Das sei auch in der DRK Bremen Pflege GmbH nicht anders. Auf der Homepage der Gesellschaft sind immer noch mehr als 40 Mitarbeiter (Krankenschwestern/-pfleger, Altenpfleger/innen, Altenpflegehelfer/innen und Schwesternhelferinnen) in Bremen-Nord angegeben. Paula Tönjes, ehemalige Geschäftsführerin, die 2017 ihren Abschied nahm, berichtete zu diesem Zeitpunkt auch noch von 46 Mitarbeiterinnen und Mitarbeitern. Mittlerweile spricht der Insolvenzverwalter nur noch von 24 Beschäftigten. "Das ist allerdings auch der geringeren Anzahl der zu pflegenden Personen geschuldet", sagt Frank-Michael Rhode. Er sieht in dieser Hinsicht durchaus Potenzial für die Zukunft des ambulanten Pflegedienstes, beispielsweise in der Akquise weiterer Pflegebedürftiger.

Weitere Patientenaufnahme

"Wir sind noch in der guten Lage, 75 Prozent Fachkräfte vorweisen zu können", so Timm Deutscher. Doch immer weniger Menschen wollten in der Pflege arbeiten. Dem Mangel an Personal stehe die Verunsicherung in der Bevölkerung gegenüber. "Corona-Krise und steigende Lebenshaltungskosten, da schaut jeder auf sein Geld. Gespart wird an der Gesundheit. Je günstiger, desto besser. Das verschärft die Situation", so Deutscher. Zwar kämen mehr Patienten dazu, "das sind allerdings zum Großteil keine finanzkräftigen Menschen", so Deutscher. Auch jetzt, während des Insolvenzverfahrens, würden Patienten aufgenommen. Jedem neuen Patienten werde die Situation erklärt, "auch, dass ein Insolvenzverfahren läuft. Doch den Menschen ist dies egal, es gibt einfach zu wenig Pflegeplätze. Somit sind sie froh, jemanden gefunden zu haben", so Deutscher.

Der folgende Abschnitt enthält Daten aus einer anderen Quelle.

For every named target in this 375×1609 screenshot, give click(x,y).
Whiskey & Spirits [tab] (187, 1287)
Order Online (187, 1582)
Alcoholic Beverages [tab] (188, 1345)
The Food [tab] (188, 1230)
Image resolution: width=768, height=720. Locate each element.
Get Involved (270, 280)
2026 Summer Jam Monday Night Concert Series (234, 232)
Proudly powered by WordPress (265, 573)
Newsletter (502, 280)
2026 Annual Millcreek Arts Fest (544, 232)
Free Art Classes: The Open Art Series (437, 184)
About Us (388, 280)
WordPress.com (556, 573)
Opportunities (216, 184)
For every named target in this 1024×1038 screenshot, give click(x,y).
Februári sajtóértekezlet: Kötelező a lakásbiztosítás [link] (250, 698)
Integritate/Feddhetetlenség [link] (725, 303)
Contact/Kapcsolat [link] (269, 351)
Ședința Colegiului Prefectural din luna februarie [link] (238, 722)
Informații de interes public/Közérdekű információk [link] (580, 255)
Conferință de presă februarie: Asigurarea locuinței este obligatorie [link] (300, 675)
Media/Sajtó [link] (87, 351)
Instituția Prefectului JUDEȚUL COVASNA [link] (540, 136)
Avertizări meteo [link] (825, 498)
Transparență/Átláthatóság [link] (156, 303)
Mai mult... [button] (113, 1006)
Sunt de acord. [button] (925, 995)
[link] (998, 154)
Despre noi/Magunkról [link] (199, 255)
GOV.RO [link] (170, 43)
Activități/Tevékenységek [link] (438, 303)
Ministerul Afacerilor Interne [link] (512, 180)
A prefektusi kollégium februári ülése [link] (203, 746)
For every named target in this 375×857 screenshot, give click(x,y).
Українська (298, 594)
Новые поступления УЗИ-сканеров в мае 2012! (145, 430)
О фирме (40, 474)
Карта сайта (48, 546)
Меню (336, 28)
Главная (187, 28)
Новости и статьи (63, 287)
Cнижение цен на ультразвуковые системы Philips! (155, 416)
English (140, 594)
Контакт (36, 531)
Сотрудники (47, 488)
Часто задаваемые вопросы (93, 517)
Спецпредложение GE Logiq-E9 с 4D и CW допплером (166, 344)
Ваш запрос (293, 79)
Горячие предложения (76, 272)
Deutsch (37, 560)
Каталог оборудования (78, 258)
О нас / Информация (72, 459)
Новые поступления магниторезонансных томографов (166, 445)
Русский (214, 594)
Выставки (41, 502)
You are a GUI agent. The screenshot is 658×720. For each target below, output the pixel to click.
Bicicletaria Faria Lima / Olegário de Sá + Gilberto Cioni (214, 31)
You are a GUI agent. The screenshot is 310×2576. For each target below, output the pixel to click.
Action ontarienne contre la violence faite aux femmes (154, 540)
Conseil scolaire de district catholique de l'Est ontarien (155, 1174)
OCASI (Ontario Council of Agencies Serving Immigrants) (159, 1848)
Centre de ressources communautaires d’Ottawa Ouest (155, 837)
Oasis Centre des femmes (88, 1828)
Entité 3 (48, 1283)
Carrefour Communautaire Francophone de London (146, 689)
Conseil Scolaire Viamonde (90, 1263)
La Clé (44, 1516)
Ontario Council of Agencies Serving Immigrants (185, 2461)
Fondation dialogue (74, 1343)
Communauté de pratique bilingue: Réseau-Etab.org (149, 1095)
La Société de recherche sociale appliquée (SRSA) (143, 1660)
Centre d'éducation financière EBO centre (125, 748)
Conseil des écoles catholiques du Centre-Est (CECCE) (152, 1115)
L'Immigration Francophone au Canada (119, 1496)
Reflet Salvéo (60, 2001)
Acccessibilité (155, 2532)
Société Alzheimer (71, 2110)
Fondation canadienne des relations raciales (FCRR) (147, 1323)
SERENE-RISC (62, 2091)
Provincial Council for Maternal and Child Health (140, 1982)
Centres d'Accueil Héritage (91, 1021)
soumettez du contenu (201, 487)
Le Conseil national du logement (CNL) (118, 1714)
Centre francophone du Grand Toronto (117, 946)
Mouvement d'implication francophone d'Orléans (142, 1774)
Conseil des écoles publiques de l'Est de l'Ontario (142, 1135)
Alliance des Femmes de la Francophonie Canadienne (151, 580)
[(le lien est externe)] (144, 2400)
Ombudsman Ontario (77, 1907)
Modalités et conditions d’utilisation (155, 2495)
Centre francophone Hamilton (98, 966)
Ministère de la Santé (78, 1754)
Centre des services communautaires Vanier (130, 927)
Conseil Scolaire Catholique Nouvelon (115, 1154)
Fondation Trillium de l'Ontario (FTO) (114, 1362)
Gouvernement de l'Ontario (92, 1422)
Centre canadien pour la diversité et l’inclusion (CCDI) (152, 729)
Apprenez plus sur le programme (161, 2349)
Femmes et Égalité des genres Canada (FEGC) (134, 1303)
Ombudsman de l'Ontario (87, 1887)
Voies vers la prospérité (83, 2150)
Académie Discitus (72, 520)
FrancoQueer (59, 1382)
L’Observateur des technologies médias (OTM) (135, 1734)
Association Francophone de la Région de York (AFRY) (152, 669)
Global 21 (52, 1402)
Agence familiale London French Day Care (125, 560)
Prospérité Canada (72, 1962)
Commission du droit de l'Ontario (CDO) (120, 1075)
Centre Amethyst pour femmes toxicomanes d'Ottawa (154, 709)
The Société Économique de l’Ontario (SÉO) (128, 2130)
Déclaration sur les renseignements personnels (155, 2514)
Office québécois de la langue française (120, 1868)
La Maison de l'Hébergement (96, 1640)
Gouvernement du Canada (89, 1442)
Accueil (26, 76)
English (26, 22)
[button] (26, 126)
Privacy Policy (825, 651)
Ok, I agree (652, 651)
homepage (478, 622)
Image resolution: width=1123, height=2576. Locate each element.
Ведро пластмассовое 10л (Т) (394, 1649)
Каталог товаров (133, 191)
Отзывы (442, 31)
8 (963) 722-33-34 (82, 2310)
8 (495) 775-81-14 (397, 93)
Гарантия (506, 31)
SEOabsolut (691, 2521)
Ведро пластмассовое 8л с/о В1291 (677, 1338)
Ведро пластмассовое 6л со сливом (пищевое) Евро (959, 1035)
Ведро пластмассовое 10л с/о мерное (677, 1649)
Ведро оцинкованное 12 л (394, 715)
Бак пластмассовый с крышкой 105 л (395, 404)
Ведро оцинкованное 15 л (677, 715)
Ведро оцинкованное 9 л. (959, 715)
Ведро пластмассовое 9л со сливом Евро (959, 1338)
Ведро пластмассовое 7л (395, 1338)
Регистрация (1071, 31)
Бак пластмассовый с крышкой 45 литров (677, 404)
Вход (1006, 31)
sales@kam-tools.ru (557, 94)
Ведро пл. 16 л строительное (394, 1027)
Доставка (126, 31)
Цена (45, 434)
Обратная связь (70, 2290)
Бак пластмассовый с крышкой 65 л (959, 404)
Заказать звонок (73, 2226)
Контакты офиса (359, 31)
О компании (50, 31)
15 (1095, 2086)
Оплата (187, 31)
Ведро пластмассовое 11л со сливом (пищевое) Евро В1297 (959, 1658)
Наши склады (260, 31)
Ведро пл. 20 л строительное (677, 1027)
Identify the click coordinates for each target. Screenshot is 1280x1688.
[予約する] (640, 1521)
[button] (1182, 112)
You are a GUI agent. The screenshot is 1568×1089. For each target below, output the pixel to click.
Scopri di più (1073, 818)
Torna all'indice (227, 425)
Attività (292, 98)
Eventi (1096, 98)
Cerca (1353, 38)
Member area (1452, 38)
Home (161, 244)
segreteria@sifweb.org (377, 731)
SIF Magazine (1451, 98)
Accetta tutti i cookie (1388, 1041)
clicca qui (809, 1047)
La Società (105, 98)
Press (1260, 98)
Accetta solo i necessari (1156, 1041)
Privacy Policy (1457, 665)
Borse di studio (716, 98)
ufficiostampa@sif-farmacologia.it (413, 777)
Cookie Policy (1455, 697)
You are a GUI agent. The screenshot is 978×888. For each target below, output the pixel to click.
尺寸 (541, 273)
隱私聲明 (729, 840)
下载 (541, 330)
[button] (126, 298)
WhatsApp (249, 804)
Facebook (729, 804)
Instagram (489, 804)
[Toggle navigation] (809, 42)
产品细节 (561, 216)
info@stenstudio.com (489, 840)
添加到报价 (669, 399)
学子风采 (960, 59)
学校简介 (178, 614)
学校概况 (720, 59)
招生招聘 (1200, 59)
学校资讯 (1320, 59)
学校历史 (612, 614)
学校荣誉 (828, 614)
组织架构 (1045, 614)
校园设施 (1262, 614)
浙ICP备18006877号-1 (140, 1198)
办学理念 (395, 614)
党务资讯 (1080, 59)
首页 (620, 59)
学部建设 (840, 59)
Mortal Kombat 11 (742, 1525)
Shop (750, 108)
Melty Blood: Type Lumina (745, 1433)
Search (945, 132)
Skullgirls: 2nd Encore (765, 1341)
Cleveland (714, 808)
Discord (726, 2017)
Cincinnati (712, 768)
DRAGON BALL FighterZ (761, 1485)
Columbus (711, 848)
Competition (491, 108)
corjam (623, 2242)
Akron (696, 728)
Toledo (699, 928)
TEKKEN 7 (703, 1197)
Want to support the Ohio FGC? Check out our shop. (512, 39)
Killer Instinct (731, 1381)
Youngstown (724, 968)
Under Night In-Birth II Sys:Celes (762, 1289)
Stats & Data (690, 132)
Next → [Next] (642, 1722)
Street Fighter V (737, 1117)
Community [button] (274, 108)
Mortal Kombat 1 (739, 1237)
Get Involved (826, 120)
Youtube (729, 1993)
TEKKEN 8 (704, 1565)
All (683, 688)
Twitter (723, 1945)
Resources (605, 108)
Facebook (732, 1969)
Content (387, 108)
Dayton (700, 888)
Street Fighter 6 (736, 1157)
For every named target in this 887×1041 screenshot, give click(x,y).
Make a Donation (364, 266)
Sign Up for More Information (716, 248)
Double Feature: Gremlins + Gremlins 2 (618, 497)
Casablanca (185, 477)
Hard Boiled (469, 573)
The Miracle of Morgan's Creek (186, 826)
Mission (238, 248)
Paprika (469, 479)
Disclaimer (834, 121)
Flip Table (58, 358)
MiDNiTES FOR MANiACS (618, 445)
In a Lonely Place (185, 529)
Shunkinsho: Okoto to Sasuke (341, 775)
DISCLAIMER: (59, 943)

"Es ist ja schön, dass die Löhne angehoben werden, dass Mitarbeiterinnen und Mitarbeiter mehr Geld bekommen. Aber das Ganze muss auch durch die Pflegekasse refinanzierbar sein", sieht Deutscher die Politik in der Pflicht. Er macht sich so seine Gedanken über Hilfsorganisationen, die in finanzielle Not geraten, und Heime, in denen Leerstand herrscht. Deutscher: "Ich habe gerade von einem Pflegeheim im Landkreis Osterholz gehört, das nur 40 seiner 65 Betten belegen darf. Die Heimaufsicht hat ein Veto eingelegt, weil das Personal fehlt. Da ist doch die nächste Insolvenz vorprogrammiert." Der Geschäftsführer wünscht sich mehr Akzeptanz in der Bevölkerung, "für die eigene Gesundheit auch etwas mehr Geld auszugeben". Das sieht auch Insolvenzverwalter Frank-Michael Rhode so: "Wir müssen dafür werben, dass die Pflegesätze, die an die Patienten gehen, auch vermehrt ausgeschöpft werden." Geld, das bei so manchem Pflegebedürftigen für ambulante Pflegesätze auf dem Konto lande, fließe nicht in abgerufene Pflegeleistungen.

Nahtloser Übergang möglich

Mitarbeitergewinnung sei ein weiteres Ziel. "Auf jeden Fall die derzeitigen Mitarbeiterinnen und Mitarbeiter zu halten", so Rhode. Kommunikation ist hier sein Schlagwort, auch durch eine Mitarbeiterversammlung. Darin hat er den Angestellten das Versprechen gegeben, dass sie pünktlich ihr Gehalt bekommen – für Dezember, Januar und Februar sei dies zugesagt. "Ich bin guter Hoffnung, wenn die DRK Bremen Pflege GmbH nicht aus sich allein saniert werden kann, dass gegebenenfalls ein Dritter kauft und die bisherigen operativen Geschäfte dann nahtlos fortführt – unter Zurücklassung der Altlasten. Eine sogenannte übertragene Sanierung", so Rhode weiter. Übernahmeinteressenten gebe es schon. In diesem Fall würden auch alle Arbeitnehmer mit übernommen, es sei denn, sie legen selbst Widerspruch dagegen ein.